Fix integers $n,d>0$. (I'm probably thinking about $n\leq 6$ and $d\leq 2000$.) Let $X$ be the set of matrices $A\in U(n)$ such that the entries of $dA$ lie in $\mathbb{Z}[i]$.

- Is there an exact or approximate formula for $|X|$?
- Is there an efficient algorithm to enumerate most or all the elements of $X$?
- How evenly are the points of $X$ distributed with respect to Haar measure on $U(n)$?
- Is there a good numerical measure of the evenness of distribution that can be calculated easily after we have found all the points in $X$?
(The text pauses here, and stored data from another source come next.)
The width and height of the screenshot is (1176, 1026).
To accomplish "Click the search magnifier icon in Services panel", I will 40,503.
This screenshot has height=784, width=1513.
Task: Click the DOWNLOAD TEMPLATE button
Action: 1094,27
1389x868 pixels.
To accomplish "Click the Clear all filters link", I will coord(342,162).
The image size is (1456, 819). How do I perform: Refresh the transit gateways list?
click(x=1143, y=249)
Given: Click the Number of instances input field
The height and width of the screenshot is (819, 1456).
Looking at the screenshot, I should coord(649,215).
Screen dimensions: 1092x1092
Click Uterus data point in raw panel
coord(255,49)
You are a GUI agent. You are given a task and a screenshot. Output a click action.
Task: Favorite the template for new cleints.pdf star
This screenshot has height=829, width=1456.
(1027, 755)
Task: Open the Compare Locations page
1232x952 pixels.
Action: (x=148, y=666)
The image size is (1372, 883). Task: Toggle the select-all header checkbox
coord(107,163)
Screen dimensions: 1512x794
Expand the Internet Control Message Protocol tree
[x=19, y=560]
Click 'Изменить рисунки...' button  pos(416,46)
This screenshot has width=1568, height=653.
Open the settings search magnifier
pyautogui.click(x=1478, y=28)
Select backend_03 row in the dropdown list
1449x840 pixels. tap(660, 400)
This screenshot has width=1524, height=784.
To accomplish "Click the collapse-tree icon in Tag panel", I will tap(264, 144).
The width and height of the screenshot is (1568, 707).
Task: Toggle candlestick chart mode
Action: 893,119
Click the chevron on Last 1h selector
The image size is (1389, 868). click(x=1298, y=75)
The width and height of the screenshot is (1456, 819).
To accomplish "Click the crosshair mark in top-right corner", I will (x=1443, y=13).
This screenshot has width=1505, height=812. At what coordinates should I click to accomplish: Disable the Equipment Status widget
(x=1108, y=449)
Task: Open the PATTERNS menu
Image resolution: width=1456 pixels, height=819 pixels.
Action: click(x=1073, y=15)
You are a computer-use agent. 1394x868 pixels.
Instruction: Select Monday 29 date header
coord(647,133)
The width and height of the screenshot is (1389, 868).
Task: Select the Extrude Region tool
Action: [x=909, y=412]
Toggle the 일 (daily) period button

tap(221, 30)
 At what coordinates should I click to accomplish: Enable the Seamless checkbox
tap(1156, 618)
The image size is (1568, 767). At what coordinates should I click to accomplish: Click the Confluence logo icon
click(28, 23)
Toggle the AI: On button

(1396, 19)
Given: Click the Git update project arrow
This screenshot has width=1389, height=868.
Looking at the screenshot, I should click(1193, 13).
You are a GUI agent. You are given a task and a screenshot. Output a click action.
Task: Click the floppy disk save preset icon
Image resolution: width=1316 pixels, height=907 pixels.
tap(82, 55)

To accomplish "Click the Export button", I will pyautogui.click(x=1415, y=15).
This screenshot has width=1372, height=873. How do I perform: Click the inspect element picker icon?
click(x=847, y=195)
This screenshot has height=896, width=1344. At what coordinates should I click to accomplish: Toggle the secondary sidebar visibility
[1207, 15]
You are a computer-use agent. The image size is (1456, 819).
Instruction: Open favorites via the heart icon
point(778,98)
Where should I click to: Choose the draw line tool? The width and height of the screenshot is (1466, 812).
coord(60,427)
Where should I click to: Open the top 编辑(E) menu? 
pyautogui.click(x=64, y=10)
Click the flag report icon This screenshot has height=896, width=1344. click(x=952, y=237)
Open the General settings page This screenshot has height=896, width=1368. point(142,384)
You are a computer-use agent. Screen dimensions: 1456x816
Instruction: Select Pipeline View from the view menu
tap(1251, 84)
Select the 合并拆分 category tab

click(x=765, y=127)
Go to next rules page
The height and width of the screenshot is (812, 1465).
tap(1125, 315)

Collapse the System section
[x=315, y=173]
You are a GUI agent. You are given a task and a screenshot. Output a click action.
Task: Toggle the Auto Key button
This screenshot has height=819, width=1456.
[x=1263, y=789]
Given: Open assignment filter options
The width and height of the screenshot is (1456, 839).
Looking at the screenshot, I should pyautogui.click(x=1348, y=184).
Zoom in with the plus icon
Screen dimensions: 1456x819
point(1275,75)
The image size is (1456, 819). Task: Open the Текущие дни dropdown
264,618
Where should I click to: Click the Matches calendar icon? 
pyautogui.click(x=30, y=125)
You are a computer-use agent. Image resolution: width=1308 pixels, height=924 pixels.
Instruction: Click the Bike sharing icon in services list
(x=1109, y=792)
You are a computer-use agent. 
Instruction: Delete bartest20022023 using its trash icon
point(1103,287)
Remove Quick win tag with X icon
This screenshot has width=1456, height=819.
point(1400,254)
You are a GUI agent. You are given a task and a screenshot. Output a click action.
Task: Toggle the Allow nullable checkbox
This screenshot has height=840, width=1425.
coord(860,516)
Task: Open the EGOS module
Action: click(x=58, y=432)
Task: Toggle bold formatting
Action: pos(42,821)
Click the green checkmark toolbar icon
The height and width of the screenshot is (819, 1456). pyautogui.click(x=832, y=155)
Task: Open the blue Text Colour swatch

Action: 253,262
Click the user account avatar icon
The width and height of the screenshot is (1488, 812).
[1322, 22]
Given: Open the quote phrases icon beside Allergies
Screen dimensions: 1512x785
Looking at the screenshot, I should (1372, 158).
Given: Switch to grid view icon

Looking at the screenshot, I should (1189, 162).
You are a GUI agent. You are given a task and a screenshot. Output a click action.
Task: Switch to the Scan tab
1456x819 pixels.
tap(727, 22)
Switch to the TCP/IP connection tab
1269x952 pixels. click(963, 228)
It may (or may not) be easier to think about analogous questions for $SO(n)$ or $SU(n)$ first. Also, I do not think I have seen any discussion of rational points with unrestricted denominators, so pointers to literature about that would be a good start. I might be willing to work with a slightly different set $X'$, so long as it was still a finite set of rational points defined by a straightforward arithmetic criterion.

Note that there is an algebraic group $G$ defined over $\mathbb{Z}$ with $G(\mathbb{R})=U(n)$ and $X\subset G(\mathbb{Q})$. I am guessing that some Langlands-like stuff may be relevant, but I know very little about that sort of thing.

For $U(1)$, we know that every rational point (other than $z=-1$) has the form $$ z = \frac{1+it}{1-it} = \frac{1-t^2}{1+t^2} + \frac{2t}{1+t^2}i $$ with $t\in\mathbb{Q}$. If $t=a/b$ in lowest terms then I think that the denominator of $z$ is $a^2+b^2$. I suspect that if $a^2+b^2=p_1\dotsb p_r$ (with $p_k$ prime) then we can write $z=z_1\dotsb z_r$ where $z_k\in U(1)$ and $z_k$ has denominator $p_k$. Anyway, there are certainly connections with well-known questions in number theory. This also covers the equivalent case of $SO(2)$.

Similarly, if $Z\in U(n)$ and $Z+I$ is invertible (which is usually true) then $Z=(1+iT)(1-iT)^{-1}$ for a unique self-adjoint matrix $T$. If $Z$ has entries in $\mathbb{Q}[i]$ then so will $T$. However, it does not seem easy to say anything about the denominators of $T$ and $Z$.